Although TIMP-1 was the most abundant TIMP in luteal tissues, the other three TIMPs were also detected in the bovine CL by reverse zymography. Among them, we chose to focus our attention on TIMP-2. It has been reported that TIMP-2 may be involved in the pro-MMP-2 activation process by binding an MT1-MMP to form a "co-receptor" for pro-MMP-2 on the cell surface . This bound pro-MMP-2 would then be presented to an adjacent MT1-MMP for activation [23, 25]. Although a transmembrane-deleted MT1-MMP is capable of activating pro-MMP-2 without the participation of TIMP-2 , TIMP-2 deficient mice have a dramatically reduced ability to activate pro-MMP-2 . In the present study, both TIMP-2 mRNA and protein levels were low in the early CL, but significantly increased in the mid and late stages.
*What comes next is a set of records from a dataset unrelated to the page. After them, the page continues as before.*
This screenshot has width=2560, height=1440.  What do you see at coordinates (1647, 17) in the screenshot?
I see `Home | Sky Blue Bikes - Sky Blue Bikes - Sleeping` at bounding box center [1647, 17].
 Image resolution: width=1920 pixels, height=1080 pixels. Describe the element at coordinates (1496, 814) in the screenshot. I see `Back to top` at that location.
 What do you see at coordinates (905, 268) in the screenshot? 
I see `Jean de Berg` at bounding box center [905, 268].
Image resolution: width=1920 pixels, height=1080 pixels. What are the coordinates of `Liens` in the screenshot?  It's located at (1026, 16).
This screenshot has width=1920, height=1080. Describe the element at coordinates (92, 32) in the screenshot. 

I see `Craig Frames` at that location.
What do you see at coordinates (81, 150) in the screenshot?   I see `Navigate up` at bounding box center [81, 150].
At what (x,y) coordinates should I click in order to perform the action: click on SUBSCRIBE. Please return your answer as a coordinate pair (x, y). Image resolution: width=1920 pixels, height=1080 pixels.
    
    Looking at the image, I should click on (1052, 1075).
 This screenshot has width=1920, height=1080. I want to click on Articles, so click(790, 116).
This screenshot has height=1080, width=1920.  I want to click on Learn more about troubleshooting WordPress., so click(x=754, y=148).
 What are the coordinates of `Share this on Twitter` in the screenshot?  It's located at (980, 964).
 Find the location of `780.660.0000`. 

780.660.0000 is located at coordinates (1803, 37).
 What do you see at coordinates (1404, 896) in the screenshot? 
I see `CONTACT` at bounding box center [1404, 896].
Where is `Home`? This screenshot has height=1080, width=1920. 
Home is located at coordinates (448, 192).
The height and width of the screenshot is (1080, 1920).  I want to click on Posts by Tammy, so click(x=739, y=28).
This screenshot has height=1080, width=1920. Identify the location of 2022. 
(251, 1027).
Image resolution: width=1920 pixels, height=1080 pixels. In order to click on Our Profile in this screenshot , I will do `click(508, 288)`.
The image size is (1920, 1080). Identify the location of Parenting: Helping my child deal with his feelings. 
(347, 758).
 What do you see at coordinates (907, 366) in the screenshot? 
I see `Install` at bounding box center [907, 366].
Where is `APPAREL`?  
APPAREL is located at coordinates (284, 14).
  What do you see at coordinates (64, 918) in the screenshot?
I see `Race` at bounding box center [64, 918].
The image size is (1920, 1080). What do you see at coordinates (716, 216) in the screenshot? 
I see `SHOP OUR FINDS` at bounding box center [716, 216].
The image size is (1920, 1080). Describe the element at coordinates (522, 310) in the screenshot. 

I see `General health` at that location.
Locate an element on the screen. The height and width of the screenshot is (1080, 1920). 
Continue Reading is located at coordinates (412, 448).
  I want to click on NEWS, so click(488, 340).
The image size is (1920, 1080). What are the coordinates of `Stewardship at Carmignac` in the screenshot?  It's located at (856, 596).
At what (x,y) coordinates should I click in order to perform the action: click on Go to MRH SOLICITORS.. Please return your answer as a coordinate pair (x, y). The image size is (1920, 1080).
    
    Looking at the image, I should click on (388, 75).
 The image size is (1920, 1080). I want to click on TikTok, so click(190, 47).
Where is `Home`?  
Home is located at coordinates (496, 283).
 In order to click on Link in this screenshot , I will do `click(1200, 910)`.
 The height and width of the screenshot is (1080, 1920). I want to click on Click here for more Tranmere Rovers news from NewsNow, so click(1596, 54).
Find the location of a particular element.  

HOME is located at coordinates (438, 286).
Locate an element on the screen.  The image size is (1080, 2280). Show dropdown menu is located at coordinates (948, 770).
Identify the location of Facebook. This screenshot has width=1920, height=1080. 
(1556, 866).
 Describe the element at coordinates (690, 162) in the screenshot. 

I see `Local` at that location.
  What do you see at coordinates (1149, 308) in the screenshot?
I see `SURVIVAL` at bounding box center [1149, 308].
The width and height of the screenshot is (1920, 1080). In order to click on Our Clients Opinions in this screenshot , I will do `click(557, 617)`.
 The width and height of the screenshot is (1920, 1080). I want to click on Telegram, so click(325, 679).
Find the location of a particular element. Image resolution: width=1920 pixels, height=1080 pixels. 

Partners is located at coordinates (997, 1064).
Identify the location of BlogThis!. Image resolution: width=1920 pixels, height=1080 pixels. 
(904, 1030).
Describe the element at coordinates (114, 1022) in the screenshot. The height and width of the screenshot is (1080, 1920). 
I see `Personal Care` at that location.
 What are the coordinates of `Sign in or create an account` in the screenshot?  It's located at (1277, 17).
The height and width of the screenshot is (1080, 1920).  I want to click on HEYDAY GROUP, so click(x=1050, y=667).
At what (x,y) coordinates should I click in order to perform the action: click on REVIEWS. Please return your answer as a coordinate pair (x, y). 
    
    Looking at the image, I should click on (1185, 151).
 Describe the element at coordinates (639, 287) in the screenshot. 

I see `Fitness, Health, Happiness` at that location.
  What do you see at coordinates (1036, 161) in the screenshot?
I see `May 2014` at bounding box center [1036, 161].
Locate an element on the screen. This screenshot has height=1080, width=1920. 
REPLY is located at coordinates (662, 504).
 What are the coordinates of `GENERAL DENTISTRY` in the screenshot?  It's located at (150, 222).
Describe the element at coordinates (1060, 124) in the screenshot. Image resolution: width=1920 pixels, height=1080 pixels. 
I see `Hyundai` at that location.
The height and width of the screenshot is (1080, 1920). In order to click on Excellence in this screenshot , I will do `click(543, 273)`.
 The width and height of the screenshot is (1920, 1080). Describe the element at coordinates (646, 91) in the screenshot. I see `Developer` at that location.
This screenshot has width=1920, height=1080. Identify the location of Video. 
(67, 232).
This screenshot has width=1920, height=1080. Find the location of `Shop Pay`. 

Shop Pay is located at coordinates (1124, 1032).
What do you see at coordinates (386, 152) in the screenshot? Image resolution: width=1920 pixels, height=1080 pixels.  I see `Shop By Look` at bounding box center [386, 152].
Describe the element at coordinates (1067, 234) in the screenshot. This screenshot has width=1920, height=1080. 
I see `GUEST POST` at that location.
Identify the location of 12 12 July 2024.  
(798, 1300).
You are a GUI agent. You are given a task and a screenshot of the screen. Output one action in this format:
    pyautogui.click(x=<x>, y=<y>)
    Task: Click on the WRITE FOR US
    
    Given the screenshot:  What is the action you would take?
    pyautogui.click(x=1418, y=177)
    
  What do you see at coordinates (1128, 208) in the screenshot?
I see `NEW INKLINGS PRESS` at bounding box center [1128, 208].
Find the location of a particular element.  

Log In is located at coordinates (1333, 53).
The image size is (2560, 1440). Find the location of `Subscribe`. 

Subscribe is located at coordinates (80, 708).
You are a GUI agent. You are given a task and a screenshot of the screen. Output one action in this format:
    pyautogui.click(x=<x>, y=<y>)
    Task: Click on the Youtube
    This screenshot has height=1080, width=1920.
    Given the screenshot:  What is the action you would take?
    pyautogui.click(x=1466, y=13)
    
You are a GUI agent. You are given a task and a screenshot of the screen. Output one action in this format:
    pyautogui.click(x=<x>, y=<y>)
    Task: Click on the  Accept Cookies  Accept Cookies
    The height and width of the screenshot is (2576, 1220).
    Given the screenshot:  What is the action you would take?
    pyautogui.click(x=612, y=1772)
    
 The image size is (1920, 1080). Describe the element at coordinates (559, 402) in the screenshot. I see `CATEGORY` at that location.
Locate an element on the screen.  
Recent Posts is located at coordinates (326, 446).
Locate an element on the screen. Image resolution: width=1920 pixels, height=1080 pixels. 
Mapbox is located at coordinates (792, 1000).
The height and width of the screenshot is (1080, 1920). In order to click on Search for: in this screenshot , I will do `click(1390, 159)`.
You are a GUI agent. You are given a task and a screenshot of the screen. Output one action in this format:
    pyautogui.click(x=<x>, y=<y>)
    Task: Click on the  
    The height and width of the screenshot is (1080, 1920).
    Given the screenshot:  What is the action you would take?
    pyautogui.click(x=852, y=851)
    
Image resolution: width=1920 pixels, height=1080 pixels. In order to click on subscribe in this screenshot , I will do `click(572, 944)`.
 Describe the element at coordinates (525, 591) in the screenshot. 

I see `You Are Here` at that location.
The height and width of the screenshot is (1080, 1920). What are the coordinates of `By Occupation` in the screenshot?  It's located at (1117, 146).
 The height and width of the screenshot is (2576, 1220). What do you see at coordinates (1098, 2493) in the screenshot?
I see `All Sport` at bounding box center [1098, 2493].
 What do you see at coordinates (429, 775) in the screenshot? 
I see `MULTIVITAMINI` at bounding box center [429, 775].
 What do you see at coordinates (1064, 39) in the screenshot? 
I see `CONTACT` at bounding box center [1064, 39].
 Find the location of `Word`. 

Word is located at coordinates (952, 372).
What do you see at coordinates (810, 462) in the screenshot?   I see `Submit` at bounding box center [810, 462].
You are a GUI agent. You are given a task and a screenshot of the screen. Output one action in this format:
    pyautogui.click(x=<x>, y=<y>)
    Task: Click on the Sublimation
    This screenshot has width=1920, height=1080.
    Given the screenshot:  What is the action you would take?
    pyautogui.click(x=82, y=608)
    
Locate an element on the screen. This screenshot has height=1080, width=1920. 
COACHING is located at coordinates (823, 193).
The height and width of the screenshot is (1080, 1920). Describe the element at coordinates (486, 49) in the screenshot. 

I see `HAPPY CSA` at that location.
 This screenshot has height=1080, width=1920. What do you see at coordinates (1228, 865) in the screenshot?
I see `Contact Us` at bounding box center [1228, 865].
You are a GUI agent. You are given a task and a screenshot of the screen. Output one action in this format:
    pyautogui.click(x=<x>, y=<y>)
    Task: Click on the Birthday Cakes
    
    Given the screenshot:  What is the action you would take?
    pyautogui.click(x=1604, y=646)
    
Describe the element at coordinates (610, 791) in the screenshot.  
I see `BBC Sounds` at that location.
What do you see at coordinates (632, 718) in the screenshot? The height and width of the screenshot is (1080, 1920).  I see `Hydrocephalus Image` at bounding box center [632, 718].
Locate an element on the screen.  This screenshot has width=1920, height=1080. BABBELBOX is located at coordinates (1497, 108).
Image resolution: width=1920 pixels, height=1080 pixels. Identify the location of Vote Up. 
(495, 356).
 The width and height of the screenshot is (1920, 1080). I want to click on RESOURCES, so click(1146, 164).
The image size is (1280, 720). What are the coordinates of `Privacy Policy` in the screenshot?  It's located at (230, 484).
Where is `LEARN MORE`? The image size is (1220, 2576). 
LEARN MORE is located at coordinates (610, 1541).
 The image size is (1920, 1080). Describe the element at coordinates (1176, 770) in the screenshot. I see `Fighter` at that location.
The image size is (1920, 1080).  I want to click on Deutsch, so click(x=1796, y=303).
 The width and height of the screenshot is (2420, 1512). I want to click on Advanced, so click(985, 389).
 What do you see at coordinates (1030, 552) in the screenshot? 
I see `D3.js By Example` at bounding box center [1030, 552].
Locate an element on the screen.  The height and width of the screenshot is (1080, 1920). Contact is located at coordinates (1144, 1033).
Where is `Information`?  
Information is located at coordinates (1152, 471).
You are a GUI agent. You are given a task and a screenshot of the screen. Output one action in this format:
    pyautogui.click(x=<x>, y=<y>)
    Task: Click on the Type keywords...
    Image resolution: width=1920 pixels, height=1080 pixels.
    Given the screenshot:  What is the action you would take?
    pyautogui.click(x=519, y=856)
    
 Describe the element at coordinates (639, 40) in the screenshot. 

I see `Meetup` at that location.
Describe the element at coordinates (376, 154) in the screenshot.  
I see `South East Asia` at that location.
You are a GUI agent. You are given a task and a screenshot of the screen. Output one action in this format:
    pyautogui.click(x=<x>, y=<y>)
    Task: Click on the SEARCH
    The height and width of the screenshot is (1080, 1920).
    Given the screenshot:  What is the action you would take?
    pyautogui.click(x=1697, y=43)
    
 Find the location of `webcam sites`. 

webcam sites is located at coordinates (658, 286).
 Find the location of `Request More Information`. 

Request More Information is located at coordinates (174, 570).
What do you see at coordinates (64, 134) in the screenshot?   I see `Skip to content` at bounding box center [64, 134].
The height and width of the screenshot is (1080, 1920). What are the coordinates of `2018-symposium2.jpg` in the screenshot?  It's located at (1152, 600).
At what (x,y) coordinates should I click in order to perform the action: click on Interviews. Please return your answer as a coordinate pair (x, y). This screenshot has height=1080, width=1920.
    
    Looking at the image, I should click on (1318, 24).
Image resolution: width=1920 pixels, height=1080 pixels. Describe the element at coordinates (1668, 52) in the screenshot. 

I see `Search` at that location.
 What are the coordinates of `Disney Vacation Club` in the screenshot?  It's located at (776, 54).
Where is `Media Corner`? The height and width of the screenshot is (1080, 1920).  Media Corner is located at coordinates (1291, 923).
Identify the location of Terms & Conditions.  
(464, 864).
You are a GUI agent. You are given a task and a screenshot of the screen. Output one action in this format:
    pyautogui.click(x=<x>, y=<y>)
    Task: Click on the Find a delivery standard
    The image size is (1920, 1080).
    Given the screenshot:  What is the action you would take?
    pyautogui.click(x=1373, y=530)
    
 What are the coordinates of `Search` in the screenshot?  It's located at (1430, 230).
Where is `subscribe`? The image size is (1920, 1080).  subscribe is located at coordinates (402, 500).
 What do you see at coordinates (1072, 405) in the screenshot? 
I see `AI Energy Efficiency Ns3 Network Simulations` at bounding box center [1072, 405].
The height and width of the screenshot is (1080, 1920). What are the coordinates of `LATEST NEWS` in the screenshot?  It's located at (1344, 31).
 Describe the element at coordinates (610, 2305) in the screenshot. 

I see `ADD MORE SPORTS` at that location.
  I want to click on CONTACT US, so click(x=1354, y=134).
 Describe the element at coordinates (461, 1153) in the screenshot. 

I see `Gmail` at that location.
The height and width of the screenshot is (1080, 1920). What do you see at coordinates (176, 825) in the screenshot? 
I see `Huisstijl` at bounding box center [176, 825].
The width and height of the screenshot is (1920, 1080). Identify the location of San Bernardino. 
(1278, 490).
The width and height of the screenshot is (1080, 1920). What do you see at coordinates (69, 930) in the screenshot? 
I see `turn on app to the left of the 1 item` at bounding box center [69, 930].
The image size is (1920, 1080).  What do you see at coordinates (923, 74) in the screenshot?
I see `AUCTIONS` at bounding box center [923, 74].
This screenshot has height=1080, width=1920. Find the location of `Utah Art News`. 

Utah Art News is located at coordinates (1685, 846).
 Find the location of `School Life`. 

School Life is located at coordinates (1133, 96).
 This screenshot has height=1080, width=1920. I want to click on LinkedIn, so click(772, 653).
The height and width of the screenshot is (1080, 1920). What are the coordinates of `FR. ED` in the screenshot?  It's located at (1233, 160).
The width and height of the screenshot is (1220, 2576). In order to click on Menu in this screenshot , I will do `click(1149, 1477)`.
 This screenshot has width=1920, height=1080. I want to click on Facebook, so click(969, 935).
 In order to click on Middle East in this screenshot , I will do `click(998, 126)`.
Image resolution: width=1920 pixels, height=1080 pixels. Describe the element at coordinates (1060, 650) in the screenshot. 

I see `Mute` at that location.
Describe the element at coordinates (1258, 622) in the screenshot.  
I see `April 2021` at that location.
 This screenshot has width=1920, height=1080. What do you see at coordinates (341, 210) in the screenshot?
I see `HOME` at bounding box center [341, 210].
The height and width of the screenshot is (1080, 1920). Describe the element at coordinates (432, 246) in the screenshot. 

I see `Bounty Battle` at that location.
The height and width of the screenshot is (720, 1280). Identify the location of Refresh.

This expression pattern was similar to that for active MT1-MMP and MMP-2 , suggesting that the MT1-MMP/TIMP-2/pro-MMP-2 tri-molecular system may be available for MMP-2 activation in vivo in the bovine CL. The coordinate expression of these three molecules is also observed during embryonic development , which supports the presence of this activation system in a variety of tissue types.
In addition to the temporal correlation of TIMP-2 with active MT1-MMP and MMP-2 expression in the CL, TIMP-2 was also co-localized with these two molecules in endothelial and large luteal cells. TIMP-2 has a variety of functions in endothelial cells. On the one hand, the stoichiometrically correlated expression with MT1-MMP and pro-MMP-2 may facilitate the activation process of pro-MMP-2, which is critical for the angiogenesis process. On the other hand, inhibition of angiogenesis by TIMP-2 cannot be excluded since TIMP-2 has now been demonstrated to be a potent inhibitor of both physiological and stimulated angiogenesis in vivo and over-expression of TIMP-2 blocks vascular smooth muscle cell invasiveness  and reduces angiogenic ability [54, 66]. The latter observation is due, in part, to down-regulation of vascular endothelial cell growth factor (VEGF) .
The localization of TIMP-2 in large luteal cells may also contribute to the activation of pro-MMP-2 in this cell type by assembling the trimeric complex on the cell membrane. The in situ activated MMP-2 is then able to bind integrin αvβ3 , where localized pericellular proteolysis ensues. This resulting degradation of the ECM is needed to accommodate the enlargement of large luteal cells from the early to mid and late stages. Although there is no direct evidence demonstrating involvement of TIMP-2 in steroidogenesis, the dynamic interactions between large luteal cells and their local ECM may induce biochemical changes related to the steroid biosynthetic process in this cell type . For example, disruption of the links between ECM, integrins, and the cytoskeleton  may perturb the intracellular transport of substrates, such as cholesterol, for steroidogenesis . Additional in vitro and in vivo studies are needed to elucidate the physiological roles of these TIMPs in this ovarian endocrine gland.